Continuity-wise, Bedard is building some incredible bridges here; on the Detective Comics side, there’s no talk of the Titans at Tim’s funeral and you might not even know the Titans existed, but on this side, Bedard slots them in. Of course, over the span of Titans Tim wasn’t actually dating Spoiler because she didn’t yet exist, but Bedard is able to take what’s a bit of continuity rejiggering on Detective’s part and map it on Titans in turn, which is fairly deft if you like that kind of thing. Bedard also gives a nod to Marv Wolfman’s resulting Raven miniseries.

This makes When Titans Fall a notable curiosity, but there isn’t terribly much more here for which to recommend it. Bedard writes five issues total (plus an annual by Scott Lobdell and the Rebirth special by Ben Percy and Jonboy Meyers), of which two see the Titans against Monsignor Mallah and the Brain, one versus Amanda Waller (but not the Suicide Squad), and one versus the Hive Queen from around Lobdell’s Superman run.

The Brain story, the Hive story, and Lobdell’s annual with “Sister Blood” all involve mind-controlled or transformed civilians, making for what feels like repetitive storytelling. Art by Ian Churchill is fine in the Churchill-ian vein, but the other artists work basically in DC’s house style without much detail in the backgrounds nor nuance in the character’s expressions. Bedard’s Brain and Mallah are played for laughs that just come off silly, not funny, and his Waller here surprisingly ineffectual; in all it’s just very average superhero comics with no suspense or surprises beyond “good” good guys fighting “bad” bad guys.
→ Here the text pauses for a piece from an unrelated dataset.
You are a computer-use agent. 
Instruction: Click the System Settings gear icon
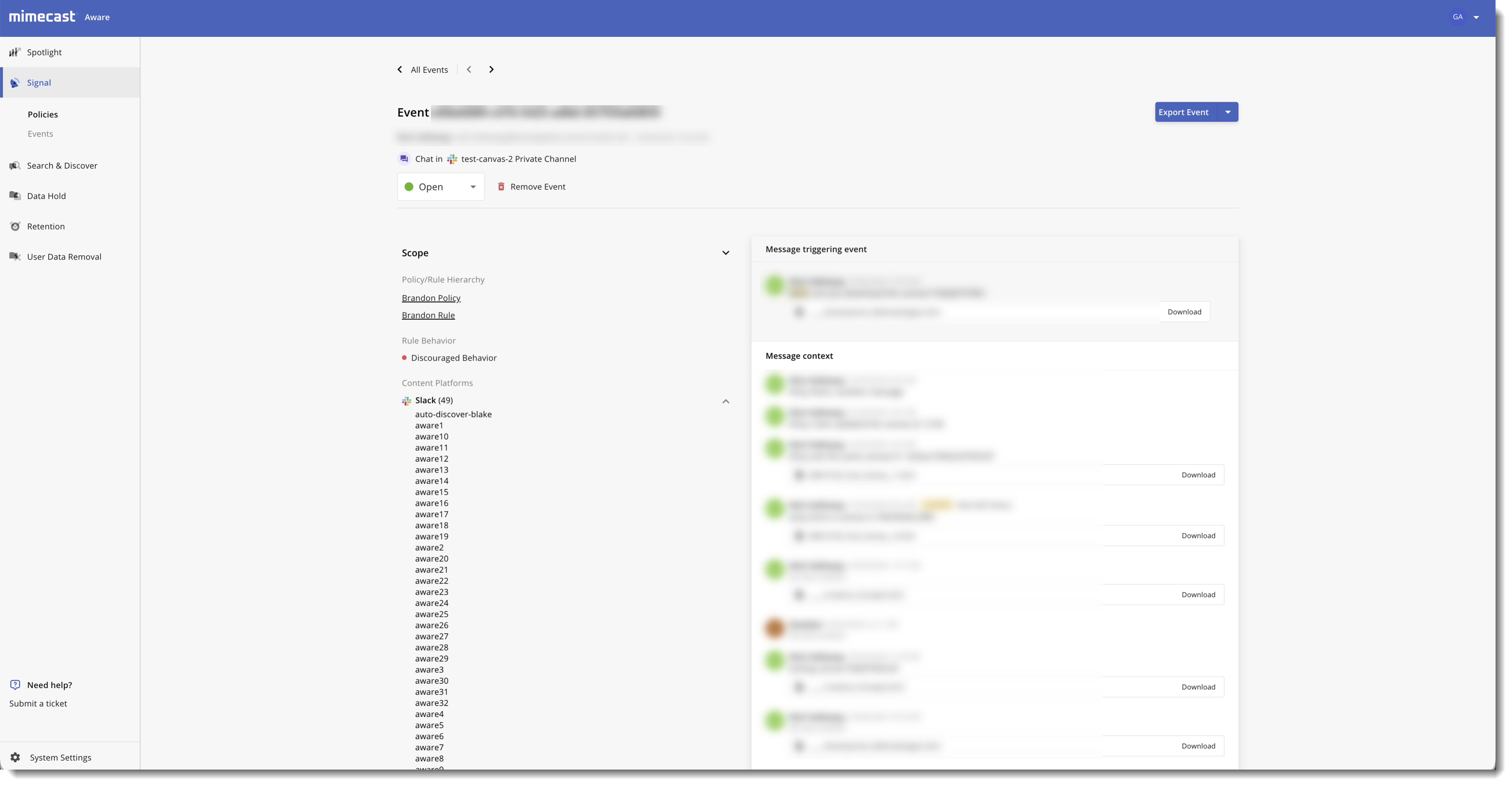click(15, 757)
Scott Lobdell’s annual is significant here because Lobdell essentially created and defined this era of the Titans, and the annual serves to begin to break up the team ahead of Bedard’s finale (though the annual was published earlier than where it’s placed in this book). With Sister Blood, related to Brother Blood, Lobdell at least gets to cap one of his earlier Titans stories. But plenty of things bother here, not the least of which is Lobdell’s hyper-neurotic Tim, a weird appropriation of the Teen Titans Go! Robin, who apparently doesn’t know how to dance (or really dress himself, Bedard establishes later). Tim was not well-served by the New 52 era, something thankfully Detective Comics turned around.
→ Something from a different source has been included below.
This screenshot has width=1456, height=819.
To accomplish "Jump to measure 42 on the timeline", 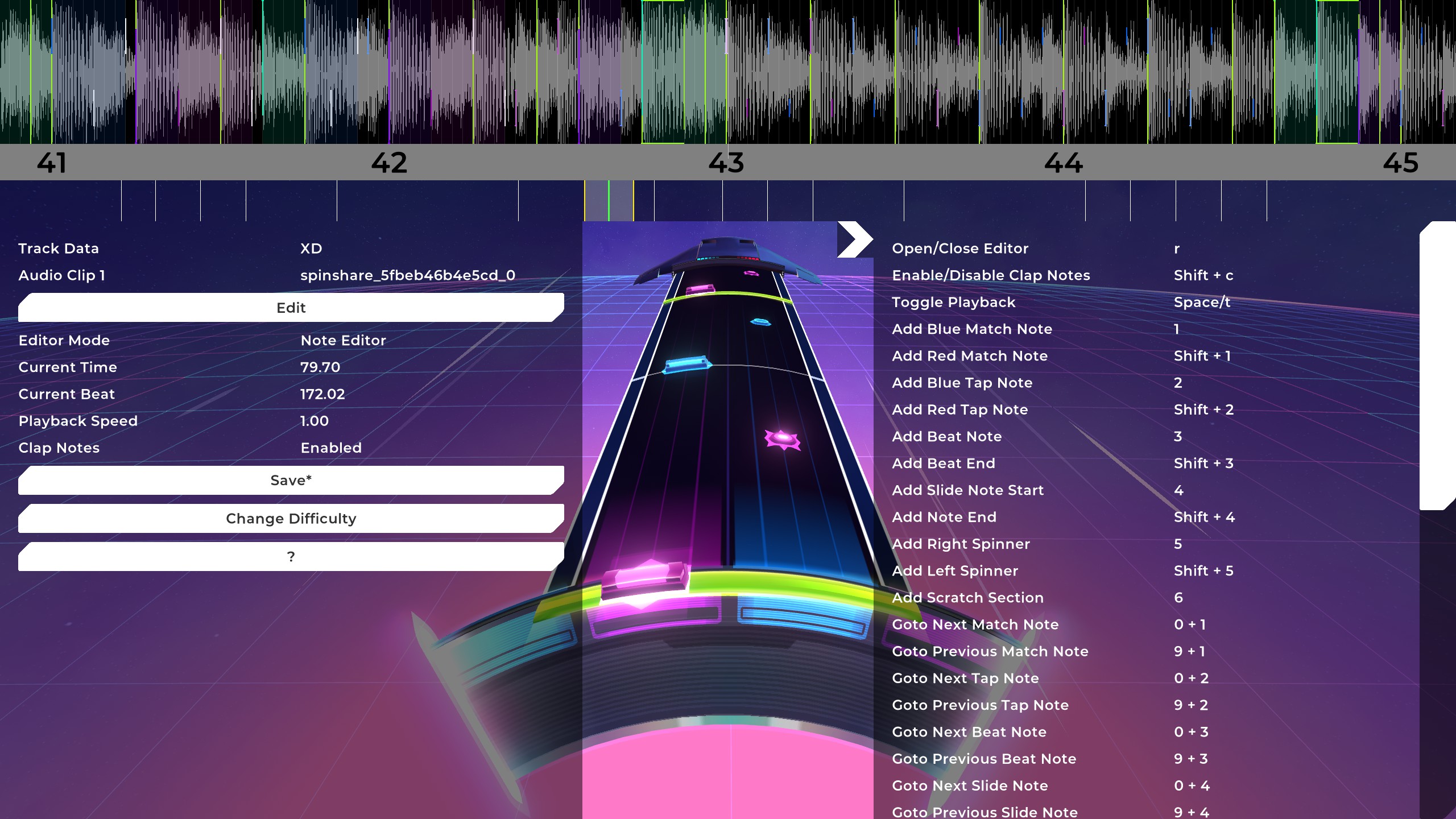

The Rebirth special by Percy and Meyers is specifically the first chapter in a multi-part story, so it’s more set-up than any real taste of what the Rebirth series would be like. What’s remarkable is that, with no fanfare, Percy reinstates at least Beast Boy’s pre-Flashpoint origin, if not also Raven’s, and Starfire’s relationship with Nightwing. I’ve thought for a while that, the next time DC needed to wipe the continuity slate clean, they might do better to “just do it” than to have to explain it away in labored fashion a la Flashpoint. However, the fact that the Beast Boy at the end of this book is partially incongruous with the Beast Boy who’s been in the series to this point is jarring – especially I imagine for a reader uninitiated – and I don’t know now that I feel quite so sanguine about it.

Again, one could as soon jump from wherever you stopped reading Teen Titans straight to the Rebirth series and be none the lesser. Teen Titans Vol. 4: When Titans Fall isn’t much more than a footnote, an answer in a late-night DC Comics Trivial Pursuit game; I couldn’t recommend it as more than that.